Copy the part of the article on Zach Evans and NIL starting at "Did Ole Miss" and ending at "with name recognition.", word for word.

## SOURCE TEXT
------------------------
There’s considerable nuance and data to be considered with Zach Evans in particular, but one of the pieces of data which isn’t getting enough attention regards the changing nature of player acquisition in the NIL era.

The NIL salary cap

I think many of us are past the point of naïveté to believe star college football players weren’t previously getting compensated. However, it’s all much more out in the open now in the NIL era. As Zach Evans’ new head coach Lane Kiffin himself publicly noted…

…”well I don’t think people really say it this way but let’s not make a mistake…I mean we have free agency in college football and the kids, a lot of times go to where they get paid the most. No one else is saying that maybe but the kids say, ‘this is what I’m getting here, for NIL’ and so what we really have, it is what it is, free agency has been created in college football.”

-Lane Kiffin

Did Ole Miss offer Zach Evans a raise to come play in Oxford? I don’t know, but it seems to at least be plausible. Obviously a talented player should collect a nice pay day if he can, that’s not an issue.

Here’s the issue, presumably each team only has a certain amount of money within the community they can afford to commit to NIL-paying their players…and Evans is likely to command a pretty good chunk of change as a blazing fast running back with name recognition.
------------------------
## DATASET RECORDS

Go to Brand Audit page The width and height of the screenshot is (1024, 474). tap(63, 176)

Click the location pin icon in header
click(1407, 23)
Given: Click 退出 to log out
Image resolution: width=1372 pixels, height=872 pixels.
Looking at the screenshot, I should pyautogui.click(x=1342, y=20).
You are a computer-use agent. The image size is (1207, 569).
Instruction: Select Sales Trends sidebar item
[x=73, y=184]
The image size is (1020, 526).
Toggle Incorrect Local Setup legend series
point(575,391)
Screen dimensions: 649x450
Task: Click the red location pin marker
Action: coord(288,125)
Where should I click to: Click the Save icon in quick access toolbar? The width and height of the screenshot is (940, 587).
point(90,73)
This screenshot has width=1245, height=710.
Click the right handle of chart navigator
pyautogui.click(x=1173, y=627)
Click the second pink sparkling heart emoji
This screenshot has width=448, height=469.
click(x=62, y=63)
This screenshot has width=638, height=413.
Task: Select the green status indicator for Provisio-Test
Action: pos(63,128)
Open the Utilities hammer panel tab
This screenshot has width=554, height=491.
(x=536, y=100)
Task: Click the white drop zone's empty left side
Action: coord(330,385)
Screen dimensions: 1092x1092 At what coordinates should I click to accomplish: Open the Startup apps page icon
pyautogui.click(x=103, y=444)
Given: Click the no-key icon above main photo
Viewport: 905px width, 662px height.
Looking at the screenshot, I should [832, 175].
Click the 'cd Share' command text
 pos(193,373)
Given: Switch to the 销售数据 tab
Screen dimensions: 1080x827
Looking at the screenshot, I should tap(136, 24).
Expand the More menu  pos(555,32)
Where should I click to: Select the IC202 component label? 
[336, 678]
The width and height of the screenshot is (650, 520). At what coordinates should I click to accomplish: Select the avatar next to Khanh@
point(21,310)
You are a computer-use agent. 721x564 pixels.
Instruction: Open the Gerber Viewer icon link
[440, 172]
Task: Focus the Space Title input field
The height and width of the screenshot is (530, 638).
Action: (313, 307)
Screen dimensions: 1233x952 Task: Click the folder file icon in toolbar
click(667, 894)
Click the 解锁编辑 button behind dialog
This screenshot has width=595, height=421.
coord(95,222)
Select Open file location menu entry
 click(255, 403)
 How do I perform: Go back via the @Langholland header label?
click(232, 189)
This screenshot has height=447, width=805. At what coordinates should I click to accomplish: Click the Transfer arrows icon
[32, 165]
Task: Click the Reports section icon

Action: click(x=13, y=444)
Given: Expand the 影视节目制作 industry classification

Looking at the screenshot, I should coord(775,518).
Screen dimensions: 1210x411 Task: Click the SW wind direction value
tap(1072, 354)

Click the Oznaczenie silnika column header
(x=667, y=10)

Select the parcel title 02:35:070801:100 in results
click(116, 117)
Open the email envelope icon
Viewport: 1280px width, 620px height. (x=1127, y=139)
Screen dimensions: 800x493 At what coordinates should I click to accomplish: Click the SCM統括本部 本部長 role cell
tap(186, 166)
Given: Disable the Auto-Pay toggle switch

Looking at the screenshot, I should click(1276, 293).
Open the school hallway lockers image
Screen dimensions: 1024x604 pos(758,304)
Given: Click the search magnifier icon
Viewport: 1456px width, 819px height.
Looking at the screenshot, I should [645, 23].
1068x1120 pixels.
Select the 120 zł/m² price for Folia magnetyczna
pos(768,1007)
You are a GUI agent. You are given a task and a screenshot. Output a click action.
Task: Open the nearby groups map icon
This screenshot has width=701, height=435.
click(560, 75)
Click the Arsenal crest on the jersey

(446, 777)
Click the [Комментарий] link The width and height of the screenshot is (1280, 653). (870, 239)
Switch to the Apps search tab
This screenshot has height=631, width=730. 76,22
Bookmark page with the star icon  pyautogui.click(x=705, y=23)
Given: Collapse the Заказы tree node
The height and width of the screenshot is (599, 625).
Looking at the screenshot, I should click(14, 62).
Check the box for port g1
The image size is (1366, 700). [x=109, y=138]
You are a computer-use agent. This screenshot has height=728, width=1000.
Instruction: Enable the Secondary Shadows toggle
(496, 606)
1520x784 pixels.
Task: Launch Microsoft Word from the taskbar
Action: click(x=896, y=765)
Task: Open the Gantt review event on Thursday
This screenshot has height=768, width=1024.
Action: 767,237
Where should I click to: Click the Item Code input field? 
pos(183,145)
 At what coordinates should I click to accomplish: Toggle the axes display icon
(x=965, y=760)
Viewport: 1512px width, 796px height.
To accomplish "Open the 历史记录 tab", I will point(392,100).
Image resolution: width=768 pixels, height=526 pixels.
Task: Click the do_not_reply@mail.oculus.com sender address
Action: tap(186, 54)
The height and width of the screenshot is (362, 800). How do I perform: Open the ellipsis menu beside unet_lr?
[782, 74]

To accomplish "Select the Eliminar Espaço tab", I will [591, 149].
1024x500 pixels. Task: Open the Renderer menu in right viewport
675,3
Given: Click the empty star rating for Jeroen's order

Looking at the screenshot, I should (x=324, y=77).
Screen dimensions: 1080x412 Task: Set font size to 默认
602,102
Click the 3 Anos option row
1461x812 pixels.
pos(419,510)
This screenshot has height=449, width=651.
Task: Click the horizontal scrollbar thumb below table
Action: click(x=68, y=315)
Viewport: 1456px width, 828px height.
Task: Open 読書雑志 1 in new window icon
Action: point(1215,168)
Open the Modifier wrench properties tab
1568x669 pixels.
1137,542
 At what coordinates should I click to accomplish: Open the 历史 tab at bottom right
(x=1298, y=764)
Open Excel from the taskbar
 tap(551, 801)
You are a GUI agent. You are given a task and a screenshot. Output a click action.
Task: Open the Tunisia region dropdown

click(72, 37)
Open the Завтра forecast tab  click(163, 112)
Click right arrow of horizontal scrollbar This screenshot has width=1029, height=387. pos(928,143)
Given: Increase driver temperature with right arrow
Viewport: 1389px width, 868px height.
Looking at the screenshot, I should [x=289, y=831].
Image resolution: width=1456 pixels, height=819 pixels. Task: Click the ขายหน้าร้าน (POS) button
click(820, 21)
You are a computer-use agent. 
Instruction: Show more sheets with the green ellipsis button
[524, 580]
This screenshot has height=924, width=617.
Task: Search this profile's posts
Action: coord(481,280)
------------------------
## ANSWER TO THE PROBLEM
Did Ole Miss offer Zach Evans a raise to come play in Oxford? I don’t know, but it seems to at least be plausible. Obviously a talented player should collect a nice pay day if he can, that’s not an issue.

Here’s the issue, presumably each team only has a certain amount of money within the community they can afford to commit to NIL-paying their players…and Evans is likely to command a pretty good chunk of change as a blazing fast running back with name recognition.